2
votes

How to handle transaction management in Solr using Solrj? There is not much documentation related to this on the net. But I would appreciate if someone can provide any links or information related to transaction management using SolrJ.

2
Are you talking about DB style transaction management? There's not really any point with SolrJ. There is no roll-back and commits are sent via a web service call to SOLR, so they are queued there and there is no risk of concurrent access issues (from memory). Are you using embedded SOLR? - nickdos
Yes, I am wondering on how I could achieve DB style transaction Management using solrj, when there are multiple reads and writes to Solr and to a Database. We are using Hibernate for the DB transaction Management. If there is an exception from Solr or from the database both the database commits and solr commits needs to be rolled back. From whatever I understand, it looks like this transaction management needs to all written in the code using the SolrJ api for commits and rollbacks. Please let me know if there are any other better ways to do this. Thanks. - Ravi
Go back through the question you have asked on SO and see if any of them have answers that you consider "correct", if so mark them as correct with the green tick icon. Your rate now says 75% which isn't too bad, so maybe you've already done this... - nickdos
This answer might be of interest: stackoverflow.com/a/6737063/249327. Seems I was wrong and SolrJ does have rollbacks. - nickdos

2 Answers

2
votes

The thing you have to keep in mind with Solr and transactions is that there is no isolation. Solr does not support transactions the way that most of us database developers are used to.

Commit makes all pending changes by all clients visible to new queries. Likewise, rollback rolls back all pending changes by all clients.
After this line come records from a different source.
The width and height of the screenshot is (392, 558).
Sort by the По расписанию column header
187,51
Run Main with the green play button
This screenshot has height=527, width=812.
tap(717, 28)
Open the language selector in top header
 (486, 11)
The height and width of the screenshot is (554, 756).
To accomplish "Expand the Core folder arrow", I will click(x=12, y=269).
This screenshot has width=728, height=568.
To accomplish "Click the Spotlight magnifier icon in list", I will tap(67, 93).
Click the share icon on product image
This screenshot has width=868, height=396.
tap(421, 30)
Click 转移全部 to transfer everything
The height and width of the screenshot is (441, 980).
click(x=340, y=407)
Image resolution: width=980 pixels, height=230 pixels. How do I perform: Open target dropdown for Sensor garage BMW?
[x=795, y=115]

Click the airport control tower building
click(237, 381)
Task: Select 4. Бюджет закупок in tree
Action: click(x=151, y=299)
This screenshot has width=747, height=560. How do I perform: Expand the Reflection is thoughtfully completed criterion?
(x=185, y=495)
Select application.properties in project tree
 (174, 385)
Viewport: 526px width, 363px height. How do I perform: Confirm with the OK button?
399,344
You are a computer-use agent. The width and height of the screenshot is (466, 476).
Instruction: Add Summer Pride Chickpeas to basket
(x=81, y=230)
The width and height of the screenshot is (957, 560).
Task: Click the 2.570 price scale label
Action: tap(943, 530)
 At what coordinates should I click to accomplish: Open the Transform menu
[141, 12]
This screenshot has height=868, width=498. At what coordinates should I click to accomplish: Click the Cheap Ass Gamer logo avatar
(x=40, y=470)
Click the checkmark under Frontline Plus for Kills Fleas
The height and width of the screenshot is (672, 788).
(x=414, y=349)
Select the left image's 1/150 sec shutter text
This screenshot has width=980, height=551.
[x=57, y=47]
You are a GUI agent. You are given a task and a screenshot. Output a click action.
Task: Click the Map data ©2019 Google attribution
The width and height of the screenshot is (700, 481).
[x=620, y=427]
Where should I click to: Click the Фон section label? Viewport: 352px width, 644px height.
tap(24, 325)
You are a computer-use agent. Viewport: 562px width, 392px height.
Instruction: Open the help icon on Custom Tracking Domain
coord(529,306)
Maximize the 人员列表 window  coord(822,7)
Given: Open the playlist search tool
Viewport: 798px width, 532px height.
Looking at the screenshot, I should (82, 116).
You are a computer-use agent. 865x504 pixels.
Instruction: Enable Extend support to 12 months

There is zero consideration of which client sent the commit/rollback command.

For this reason, error handling shouldn't automatically result in a rollback. Because the impact may be much wider than just the data in error. And the cleanup may be much more difficult as a result.

The guidance from Solr documentation is to use auto-commit. This is especially true when performing bulk operations. If you are indexing in bulk, perhaps with multiple, parallel clients, then it's better to auto-commit every so often (or every so many documents). This causes fewer new index segments to be created and a less fragmented index overall as a result.

The details will depend on the mix of query and indexing operations happening on your Solr instance (and your replication approach).

There is a good Lucidworks article here: Understanding Transaction Logs, Soft Commit and Commit In SolrCloud

1
votes

You would have to programatically deal with the transactions in SolrJ. When dealing with multiple writes.

  1. Use the SolrServer api add method to add the SolrInputDoucments to the server.
  2. When all the SolrInputDocuments are added, call the commit method from the SolrServer api to commit all the changes.
  3. In case of an exception from Solr, if you want to rollback the writes to the Solr, Call the SolServer api rollback method.
  4. If you want to rollback the writes to the database as well, just throw back a runtime-exception from the catch block.

This is how I dealt with the transaction management. If anyone has better answers, please feel free to improve the answer.